→ Short exercise
In the news story about naming Michigan's official state fruit, which school's fourth-grade class inspired Senator Rebekah Warren's cherry resolution?

>> begin Excerpt to read

News Story

Lansing’s Littlest Lobbyists and the Official State Fruit

Lobbyists are trained at an early age in Michigan. Elementary school children win over the hearts of politicians from both parties when it comes to official state designations for such things as reptiles, mammals, fruit and more.

It happened recently when Michigan Senator Rebekah Warren, D-Ann Arbor, introduced a resolution to name the cherry as the official state fruit. The inspiration was a fourth-grade class from Ann Arbor’s Bach Elementary School. They put together a PowerPoint presentation about cherries that Warren saw and then asked the senator if she would submit a bill designating the cherry as a state fruit.

Over the years, dozens of bills or resolutions are introduced seeking to stamp official “State of Michigan” status on some product or cause.

Warren’s bill is now in a subcommittee.

“I don’t have a strong sense it’s on the fast track to anywhere,” Warren said.

However, not all such bills are doomed to failure.

According to the state of Michigan’s website, the painted turtle became the official “state reptile” after encouragement from a fifth-grade class from Niles.  And Zeeland fourth-graders successfully lobbied to have the white-tailed deer designated as the official “state game mammal.” 

Designating “official” status has been a bipartisan effort, especially when it comes to fruit.

In 2008, Michigan Rep. Tonya Schuitmaker, R-Lawton, introduced a bill that would designate the blueberry as the official state fruit. It never passed, either.

In May 2010, State Rep. Dian Slavens, D-Canton, introduced a bill to make the tart cherry the state’s official fruit.

But is favoring one fruit over another just one more example of the state picking winners and losers?

Why cherries over apples?

After all, Michigan is expected to harvest 30 million barrels of apples this fall.

Denise Donohue, executive director of the Michigan Apple Committee, said Warren’s bill was a “harmless” resolution “and a nice PR gesture.”

But the apple industry has had its day in the legislative limelight. In 2007, State Rep. Pam Byrnes, D-Chelsea, introduced a resolution that would establish apple cider as the “official state beverage.” It never became law. Neither did Byrnes’ 2007 bill that would have designated the northern spring peeper — a small frog — as the official state amphibian.

Warren, who represents the city of Ann Arbor, played to her locals in 2007 when as a state representative she introduced a bill to designate the first University of Michigan home football game date as “Bo Schembechler Day” in the state of Michigan. That bill succeeded as well as one of Schembechler’s 1970s Rose Bowl trips.

>> end Excerpt to read
>> begin Material shown

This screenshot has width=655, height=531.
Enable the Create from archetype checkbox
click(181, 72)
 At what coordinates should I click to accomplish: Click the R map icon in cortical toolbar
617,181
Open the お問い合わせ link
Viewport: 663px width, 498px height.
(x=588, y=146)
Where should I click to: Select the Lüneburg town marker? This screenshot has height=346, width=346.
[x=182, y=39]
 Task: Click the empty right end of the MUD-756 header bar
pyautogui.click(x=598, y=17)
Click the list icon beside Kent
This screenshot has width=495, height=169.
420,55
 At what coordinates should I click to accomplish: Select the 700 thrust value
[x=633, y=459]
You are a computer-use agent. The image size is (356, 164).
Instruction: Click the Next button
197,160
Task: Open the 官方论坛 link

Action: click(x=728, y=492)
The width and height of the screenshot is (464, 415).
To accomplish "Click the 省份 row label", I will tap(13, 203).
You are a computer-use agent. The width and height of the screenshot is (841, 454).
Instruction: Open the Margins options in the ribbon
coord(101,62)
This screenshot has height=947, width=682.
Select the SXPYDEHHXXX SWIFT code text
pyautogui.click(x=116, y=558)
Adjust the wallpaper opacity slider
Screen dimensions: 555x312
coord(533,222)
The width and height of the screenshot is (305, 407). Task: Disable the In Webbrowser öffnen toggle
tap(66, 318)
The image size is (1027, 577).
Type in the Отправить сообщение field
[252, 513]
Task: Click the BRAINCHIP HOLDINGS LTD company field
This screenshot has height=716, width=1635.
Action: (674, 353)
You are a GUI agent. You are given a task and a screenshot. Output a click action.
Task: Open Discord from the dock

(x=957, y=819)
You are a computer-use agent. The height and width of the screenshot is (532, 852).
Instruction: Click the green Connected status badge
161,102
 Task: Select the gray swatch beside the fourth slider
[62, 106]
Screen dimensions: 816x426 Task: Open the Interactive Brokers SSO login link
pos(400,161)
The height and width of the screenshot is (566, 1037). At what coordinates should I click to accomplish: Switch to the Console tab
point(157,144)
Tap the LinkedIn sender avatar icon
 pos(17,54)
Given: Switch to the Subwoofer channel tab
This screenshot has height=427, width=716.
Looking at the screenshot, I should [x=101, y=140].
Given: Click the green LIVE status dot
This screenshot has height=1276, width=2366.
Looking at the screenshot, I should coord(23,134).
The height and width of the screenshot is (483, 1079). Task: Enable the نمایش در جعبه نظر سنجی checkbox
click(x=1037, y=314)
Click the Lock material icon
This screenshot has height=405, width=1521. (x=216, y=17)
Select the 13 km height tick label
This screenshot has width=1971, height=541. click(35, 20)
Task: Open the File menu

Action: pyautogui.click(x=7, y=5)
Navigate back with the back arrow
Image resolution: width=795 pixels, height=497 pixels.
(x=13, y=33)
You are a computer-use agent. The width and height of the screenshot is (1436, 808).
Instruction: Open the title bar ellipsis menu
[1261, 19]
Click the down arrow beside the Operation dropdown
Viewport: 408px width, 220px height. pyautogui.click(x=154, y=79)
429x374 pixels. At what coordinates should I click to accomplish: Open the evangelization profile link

>> end Material shown

→ Exercise output
Bach Elementary School in Ann Arbor.